Regardless of the direction from Washington D.C., health providers will continue to face pressure resulting from continued consolidation. The need for creative solutions to ensure survival will remain.

ABL Advisor: What alternatives should healthcare providers consider to help survive the uncertainty? 

Maroney & Schmitt: The first thing we would tell providers to do is take a step back. Is their business plan clear? Are their core services supported? Does their business model support growth and sustainable margins? If the answer to any of these questions is no, providers should consider paring back on non-core assets. They should take a long, hard look at facilities and equipment and consider whether there is an opportunity to dispose of investments, non-strategic facilities and expansions that don’t support or further their cause. 

Providers might also consider taking advantage of an asset-based lending facility, particularly given the fact that hospitals are asset intensive and typically have major investments in machinery and equipment. The number of financial institutions that have opened or expanded healthcare lending practices is one indicator of where the industry may be headed.

ABL Advisor: What major financial stress indicators should lenders be monitoring from Gordon Brothers’ perspective when lending within the healthcare sector?

Maroney & Schmitt: Lenders should examine the composition and trends associated with the institution’s reimbursement streams, as well as the nature of its “bad debt”—uncollected revenue (e.g., uncollectable pledges from donors) and if its levels of “uncompensated care” exceed or are beginning to exceed state regulations.
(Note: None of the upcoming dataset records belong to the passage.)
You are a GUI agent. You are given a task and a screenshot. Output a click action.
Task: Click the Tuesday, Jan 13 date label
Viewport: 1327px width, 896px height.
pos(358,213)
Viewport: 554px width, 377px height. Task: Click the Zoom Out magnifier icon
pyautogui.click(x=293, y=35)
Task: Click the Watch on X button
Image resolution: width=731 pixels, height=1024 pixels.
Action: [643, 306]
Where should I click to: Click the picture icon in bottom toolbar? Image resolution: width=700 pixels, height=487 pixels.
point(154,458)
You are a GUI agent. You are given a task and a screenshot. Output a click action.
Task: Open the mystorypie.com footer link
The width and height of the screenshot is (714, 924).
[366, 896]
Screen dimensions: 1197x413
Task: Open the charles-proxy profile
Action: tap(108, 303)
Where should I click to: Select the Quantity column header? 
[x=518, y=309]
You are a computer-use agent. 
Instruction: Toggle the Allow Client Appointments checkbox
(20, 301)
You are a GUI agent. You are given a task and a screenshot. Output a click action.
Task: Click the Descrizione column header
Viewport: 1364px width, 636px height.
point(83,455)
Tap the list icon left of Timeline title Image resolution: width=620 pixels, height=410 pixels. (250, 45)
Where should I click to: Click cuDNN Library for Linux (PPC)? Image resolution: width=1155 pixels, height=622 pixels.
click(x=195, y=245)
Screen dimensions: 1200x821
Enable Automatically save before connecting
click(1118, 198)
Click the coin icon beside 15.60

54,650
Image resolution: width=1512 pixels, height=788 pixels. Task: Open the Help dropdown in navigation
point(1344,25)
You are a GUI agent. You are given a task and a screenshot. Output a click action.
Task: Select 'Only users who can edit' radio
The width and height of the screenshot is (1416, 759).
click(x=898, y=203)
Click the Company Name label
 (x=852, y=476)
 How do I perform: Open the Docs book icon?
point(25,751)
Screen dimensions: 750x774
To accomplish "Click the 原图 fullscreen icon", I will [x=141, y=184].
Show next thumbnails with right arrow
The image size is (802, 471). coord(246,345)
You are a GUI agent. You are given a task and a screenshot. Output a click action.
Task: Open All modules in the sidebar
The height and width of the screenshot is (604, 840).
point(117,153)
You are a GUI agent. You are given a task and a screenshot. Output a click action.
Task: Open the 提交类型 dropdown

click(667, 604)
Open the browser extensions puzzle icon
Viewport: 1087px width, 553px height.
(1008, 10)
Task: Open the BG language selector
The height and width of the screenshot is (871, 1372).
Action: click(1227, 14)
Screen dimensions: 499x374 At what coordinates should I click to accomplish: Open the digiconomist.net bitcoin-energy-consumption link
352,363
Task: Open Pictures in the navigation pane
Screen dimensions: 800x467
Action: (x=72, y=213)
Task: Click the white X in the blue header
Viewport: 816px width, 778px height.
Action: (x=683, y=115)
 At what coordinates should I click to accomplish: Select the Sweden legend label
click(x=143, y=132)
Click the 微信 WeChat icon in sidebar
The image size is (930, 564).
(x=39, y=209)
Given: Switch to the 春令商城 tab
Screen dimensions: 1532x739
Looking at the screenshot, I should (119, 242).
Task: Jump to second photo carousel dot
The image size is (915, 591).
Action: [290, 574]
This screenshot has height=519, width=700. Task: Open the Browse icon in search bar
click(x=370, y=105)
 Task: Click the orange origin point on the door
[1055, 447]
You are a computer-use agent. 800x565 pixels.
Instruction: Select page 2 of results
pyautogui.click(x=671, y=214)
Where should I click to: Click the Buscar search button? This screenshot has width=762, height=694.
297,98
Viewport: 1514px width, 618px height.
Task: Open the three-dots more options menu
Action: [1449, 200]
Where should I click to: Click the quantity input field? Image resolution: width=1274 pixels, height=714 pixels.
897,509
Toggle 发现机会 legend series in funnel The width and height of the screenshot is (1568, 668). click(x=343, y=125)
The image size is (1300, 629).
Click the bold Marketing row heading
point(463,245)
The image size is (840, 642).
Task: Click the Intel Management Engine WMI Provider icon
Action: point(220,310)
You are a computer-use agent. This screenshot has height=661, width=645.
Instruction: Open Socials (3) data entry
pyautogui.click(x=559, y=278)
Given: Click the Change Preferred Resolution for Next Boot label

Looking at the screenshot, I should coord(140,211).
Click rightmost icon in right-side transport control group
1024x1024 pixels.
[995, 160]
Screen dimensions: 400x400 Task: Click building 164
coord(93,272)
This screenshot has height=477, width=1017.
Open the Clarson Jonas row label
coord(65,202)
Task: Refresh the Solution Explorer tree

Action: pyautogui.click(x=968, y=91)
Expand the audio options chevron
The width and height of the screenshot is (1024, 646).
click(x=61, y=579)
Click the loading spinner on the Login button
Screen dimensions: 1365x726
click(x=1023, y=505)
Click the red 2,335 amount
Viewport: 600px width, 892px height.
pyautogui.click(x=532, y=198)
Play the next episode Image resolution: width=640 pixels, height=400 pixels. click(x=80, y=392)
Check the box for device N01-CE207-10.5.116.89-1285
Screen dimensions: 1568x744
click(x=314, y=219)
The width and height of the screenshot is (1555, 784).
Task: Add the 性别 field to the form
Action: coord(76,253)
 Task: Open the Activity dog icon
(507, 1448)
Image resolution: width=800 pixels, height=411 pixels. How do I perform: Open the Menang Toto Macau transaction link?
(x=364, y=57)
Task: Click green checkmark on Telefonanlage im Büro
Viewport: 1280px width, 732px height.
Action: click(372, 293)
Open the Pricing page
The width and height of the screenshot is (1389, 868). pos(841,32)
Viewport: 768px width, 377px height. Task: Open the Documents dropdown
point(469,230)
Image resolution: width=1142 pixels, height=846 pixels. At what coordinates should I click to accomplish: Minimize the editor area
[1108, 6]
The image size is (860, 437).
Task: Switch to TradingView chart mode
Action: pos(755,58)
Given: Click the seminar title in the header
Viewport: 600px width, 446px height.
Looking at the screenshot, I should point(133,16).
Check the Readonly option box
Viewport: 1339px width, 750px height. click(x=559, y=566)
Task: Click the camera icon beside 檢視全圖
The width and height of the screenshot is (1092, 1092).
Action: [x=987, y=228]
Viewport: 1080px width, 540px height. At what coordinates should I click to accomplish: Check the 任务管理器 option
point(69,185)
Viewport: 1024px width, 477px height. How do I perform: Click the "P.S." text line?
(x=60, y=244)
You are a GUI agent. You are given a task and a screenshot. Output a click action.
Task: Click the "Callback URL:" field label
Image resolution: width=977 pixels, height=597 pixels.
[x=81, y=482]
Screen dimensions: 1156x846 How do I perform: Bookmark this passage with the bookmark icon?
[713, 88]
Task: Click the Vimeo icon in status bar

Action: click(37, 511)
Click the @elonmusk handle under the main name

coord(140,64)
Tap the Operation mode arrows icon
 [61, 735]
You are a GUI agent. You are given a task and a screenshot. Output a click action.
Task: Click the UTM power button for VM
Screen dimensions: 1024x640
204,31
Lenders should also pay attention to the number of industry bankruptcies (as well as the cause of distress), reported cash flows from major hospitals and clinics, reports from major manufacturers and industry associations on reinvestments in equipment, as well as hospital facility expansion. 

Of course, lenders will be closely watching the new administration’s approach to policy-making and regulatory matters, such as price controls.  For example, over the past few years the prices on generic pharmaceuticals has decreased – as have the margins for several companies we appraise. This may be driven in part by the increased negative publicity on the price of drugs, as well as fear from the industry that the government will mandate price controls. 

Our team expects 2017 will bring an increase in lending against unique use and esoteric healthcare collateral, including specialized real estate, specialized equipment, and fluid and solid state inventories that are used in surgery or treatment.